The Relationship Between Comprehension and Study Skills
Comprehension skills and study skills have a symbiotic relationship. Each supports and develops the other. Teachers can effectively teach management strategies for information and ideas only when students can comprehend the sources of information and ideas. Students need to be able to recognize and formulate topics, main ideas, and supporting details to understand and manage content. Learning how to categorize ideas helps develop students’ skills in identifying the main idea and supporting details
To learn more about prerequisite comprehension skills, click here.
Categorizing Ideas
Before students can successfully identify main ideas and details, they need to know how to categorize. The “bucket” (Sedita, 2001) is an effective visual aid and metaphor for teaching students to categorize. Using a real bucket, a basket, a recycling bin, or any container that helps students visually separate information, teachers can ask students to engage in this multisensory activity as a means of helping them learn to group ideas, objects, or concepts together based on a topic.
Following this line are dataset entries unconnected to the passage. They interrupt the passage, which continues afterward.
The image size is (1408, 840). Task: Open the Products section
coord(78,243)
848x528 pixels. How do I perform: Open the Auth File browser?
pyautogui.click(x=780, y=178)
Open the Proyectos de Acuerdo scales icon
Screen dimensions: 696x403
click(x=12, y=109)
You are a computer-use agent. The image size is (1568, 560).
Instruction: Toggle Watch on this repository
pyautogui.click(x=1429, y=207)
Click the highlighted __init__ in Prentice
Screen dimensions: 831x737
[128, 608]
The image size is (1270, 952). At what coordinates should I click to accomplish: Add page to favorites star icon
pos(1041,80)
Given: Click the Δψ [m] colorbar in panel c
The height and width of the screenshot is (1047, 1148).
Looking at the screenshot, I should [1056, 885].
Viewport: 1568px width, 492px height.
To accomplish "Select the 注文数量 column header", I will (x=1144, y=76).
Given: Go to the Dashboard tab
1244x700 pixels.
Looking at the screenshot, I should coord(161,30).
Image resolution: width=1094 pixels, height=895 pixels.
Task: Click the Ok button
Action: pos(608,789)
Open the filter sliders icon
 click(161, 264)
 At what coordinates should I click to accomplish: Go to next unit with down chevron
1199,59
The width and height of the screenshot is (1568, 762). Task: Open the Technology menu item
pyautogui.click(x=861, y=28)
Teachers introduce categorizing by labeling the bucket with a category (main idea) and asking students to identify contents for the bucket (details) that fit the category. It’s best to begin with something familiar. For example, the teacher might label the bucket beach toys, and students might fill it with a shovel, a castle mold, a kickboard, and a Frisbee. Anything that may or may not fit in the category is debated by the group and either included or discarded. For example, students might note that a kickboard is usually used in a pool and should be discarded, and a Frisbee can be used in many places other than the beach. Such discussions improve students’ critical thinking skills and help them understand that categorizing is not an exact science.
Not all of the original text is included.